L’homme aux fourneaux
Quelle image les médias populaires suisses montraient-ils des hommes dans les années 1950? Après la Seconde Guerre mondiale, on attendait manifestement de ces messieurs qu’ils ne se contentent plus d’être des pères de famille traditionnels, mais qu’ils passent derrière les fourneaux.

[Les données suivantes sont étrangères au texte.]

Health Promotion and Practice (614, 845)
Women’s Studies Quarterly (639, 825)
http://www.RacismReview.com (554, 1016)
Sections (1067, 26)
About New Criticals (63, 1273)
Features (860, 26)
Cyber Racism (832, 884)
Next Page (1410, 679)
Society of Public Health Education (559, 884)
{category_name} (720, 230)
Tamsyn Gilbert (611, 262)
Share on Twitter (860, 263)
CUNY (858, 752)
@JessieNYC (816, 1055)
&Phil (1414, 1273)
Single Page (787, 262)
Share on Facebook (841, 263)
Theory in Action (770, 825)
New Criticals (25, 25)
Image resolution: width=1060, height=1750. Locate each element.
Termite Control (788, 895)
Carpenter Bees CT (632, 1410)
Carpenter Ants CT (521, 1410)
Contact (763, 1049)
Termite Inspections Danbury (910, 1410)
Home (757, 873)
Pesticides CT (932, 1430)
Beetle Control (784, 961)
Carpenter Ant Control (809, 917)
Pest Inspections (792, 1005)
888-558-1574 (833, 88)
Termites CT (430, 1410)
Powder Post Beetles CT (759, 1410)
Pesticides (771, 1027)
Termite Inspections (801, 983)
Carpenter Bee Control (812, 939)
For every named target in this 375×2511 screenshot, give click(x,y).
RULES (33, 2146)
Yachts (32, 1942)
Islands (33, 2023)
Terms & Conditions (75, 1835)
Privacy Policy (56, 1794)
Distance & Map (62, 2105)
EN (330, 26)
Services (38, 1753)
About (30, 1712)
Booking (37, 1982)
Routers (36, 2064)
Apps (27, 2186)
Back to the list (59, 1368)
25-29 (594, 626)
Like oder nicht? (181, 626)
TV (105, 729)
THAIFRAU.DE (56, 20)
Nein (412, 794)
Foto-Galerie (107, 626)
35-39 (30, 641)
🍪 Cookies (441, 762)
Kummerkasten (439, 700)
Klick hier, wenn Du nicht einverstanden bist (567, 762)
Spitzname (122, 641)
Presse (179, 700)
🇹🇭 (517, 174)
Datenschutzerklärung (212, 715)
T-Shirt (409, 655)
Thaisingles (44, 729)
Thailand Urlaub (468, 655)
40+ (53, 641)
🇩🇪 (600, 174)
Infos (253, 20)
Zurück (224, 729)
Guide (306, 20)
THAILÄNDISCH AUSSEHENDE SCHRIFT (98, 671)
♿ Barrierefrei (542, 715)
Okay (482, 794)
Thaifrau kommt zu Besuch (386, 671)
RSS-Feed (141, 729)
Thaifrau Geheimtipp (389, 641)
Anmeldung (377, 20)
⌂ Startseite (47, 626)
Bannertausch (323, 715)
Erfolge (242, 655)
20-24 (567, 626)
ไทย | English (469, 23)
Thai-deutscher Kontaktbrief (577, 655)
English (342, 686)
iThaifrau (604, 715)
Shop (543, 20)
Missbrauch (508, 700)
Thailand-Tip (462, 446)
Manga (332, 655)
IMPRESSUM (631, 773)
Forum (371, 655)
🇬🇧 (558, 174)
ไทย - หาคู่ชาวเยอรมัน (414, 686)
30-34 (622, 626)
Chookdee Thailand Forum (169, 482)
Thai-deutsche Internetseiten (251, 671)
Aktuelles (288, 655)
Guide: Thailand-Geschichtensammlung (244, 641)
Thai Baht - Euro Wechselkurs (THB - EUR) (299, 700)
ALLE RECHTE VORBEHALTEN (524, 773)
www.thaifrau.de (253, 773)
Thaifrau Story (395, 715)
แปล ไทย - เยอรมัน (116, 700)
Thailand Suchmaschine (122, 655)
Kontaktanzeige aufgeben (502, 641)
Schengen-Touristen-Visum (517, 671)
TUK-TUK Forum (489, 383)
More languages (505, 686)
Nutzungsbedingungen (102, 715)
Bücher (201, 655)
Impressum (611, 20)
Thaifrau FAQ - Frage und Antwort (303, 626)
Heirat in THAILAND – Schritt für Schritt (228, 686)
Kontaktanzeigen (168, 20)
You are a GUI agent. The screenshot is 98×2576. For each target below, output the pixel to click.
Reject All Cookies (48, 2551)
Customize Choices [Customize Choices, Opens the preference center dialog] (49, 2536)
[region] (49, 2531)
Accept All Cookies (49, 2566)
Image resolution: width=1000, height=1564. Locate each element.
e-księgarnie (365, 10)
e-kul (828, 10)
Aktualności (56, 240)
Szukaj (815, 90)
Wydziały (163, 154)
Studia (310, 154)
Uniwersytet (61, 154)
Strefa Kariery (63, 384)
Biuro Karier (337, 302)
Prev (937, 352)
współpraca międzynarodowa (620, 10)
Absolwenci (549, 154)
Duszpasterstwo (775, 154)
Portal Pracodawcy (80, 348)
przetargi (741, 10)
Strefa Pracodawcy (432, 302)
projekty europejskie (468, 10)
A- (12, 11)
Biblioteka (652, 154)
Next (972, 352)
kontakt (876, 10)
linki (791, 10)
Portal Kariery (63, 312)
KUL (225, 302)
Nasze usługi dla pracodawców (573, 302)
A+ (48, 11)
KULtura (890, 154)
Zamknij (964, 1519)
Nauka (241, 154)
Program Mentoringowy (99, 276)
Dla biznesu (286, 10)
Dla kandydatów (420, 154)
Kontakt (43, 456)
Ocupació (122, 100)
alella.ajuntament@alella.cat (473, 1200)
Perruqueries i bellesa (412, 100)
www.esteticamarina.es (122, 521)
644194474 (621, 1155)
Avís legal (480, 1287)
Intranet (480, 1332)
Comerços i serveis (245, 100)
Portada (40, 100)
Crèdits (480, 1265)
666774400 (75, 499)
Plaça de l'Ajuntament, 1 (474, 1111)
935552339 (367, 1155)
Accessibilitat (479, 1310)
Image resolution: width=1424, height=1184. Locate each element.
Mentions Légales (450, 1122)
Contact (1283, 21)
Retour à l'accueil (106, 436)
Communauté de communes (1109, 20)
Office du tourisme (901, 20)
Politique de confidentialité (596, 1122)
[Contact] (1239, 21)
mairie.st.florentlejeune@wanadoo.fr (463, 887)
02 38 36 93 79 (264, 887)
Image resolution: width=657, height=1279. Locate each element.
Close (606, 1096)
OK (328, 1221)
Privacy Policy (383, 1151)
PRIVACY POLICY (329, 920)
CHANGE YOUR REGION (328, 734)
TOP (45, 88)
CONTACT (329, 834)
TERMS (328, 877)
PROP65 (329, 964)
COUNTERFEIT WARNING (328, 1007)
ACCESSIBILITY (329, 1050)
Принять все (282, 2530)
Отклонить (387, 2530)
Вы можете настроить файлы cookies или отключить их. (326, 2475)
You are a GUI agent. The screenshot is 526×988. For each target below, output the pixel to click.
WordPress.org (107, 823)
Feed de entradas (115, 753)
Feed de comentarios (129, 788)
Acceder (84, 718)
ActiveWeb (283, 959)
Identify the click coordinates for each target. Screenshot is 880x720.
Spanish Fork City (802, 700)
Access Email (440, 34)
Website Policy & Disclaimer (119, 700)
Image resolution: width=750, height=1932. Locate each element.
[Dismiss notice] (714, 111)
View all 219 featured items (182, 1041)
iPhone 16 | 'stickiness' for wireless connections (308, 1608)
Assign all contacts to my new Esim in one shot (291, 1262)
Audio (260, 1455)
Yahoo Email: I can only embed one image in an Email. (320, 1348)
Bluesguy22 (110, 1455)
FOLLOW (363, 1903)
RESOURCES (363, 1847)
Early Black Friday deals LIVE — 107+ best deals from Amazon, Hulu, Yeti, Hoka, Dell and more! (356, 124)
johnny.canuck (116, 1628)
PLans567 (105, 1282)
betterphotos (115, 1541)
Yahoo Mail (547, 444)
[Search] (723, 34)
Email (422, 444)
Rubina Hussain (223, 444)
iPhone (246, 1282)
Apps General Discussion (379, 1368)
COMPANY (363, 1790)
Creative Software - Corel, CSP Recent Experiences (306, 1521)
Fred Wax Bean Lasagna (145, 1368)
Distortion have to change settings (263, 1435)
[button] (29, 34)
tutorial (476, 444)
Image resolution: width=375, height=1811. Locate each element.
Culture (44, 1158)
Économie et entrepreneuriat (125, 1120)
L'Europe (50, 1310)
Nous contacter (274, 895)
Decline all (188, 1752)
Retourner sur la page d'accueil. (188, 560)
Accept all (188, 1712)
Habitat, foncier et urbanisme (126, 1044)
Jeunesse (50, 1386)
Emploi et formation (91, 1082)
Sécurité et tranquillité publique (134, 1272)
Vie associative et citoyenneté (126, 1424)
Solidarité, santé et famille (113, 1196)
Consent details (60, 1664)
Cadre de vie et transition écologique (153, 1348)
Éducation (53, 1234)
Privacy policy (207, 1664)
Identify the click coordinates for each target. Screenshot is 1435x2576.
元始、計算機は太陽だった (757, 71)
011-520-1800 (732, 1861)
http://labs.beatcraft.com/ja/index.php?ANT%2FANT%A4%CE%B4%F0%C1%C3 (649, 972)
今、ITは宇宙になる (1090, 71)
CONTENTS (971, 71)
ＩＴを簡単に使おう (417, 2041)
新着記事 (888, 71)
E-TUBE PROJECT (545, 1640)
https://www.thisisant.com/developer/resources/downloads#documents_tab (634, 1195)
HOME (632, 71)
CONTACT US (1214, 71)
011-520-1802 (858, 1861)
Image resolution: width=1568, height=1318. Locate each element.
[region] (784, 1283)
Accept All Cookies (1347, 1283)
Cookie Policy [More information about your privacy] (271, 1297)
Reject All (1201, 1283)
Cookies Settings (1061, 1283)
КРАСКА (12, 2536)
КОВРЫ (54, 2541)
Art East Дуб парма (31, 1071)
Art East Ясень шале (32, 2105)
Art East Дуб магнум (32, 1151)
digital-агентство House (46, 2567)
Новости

Petit homme, grand cuisinier
Le cuisinier aguerri par cet apprentissage poussé, qui dispose aussi d’une cuisine parfaitement équipée, semble ainsi maîtriser toutes les variations autour de l’escalope. Il lui est cependant suggéré de se munir d’un chapeau et de gants pour retourner sa crêpe, dans l’éventualité où un geste trop enthousiaste l’enverrait se coller au plafond avant de retomber lamentablement. Bref, la cuisine est un jeu d’enfant que monsieur domine avec autant d’élégance que de souveraineté, nullement impressionné par les fourneaux et le foyer.
En autarcie sur son île
Le naufragé, contraint aux travaux domestiques par les circonstances que l’on sait, apprend tout ce qui peut être utile à un homme isolé sur une île: cultiver les céréales, les récolter et en faire de la farine, confectionner du pain et le cuire, dans un four bien évidemment construit de ses mains… L’ermite involontaire doit aussi se mettre à la lessive, à la couture et à la cuisine. Il se fabrique des vêtements en peau de bêtes, ou les célèbres chapeau et parasol qui le protègent des morsures du soleil. Notre insulaire autodidacte tente non sans mal d’acquérir toutes ces compétences domestiques, s’acharnant inlassablement malgré les revers, et finit par y arriver. Il faut dire qu’il n’a guère le choix.
La créativité de Robinson a également été mise en scène dans d’autres livres pour enfants. Ainsi est née l’icône du naufragé en autarcie. Malgré, ou peut-être justement grâce à sa capacité à assumer des tâches à cette époque considérées comme «non viriles», il devient l’homme polyvalent par excellence. Ce n’est qu’en se débattant avec des missions perçues depuis des siècles comme «féminines» (ravitaillement, vêture, hygiène) qu’il est capable de survivre.
Une maison de poupées
Que s’est-il donc passé? L’homme qui, en 1950, était depuis longtemps déjà revenu du service assuré pendant la Seconde Guerre mondiale, retourne-t-il à ce moment-là (si ce n’est avant) à son rôle traditionnel de pourvoyeur et de pater familias? La vision patriarcale des femmes et de la famille des années 1950 a-t-elle relégué aux oubliettes l’émancipation féminine acquise pendant la guerre et l’absence des hommes? Ce n’est pas un hasard si cette image a été présentée dans une exposition sur le travail des femmes faisant autorité; il s’agit bel et bien de dénoncer une dérive.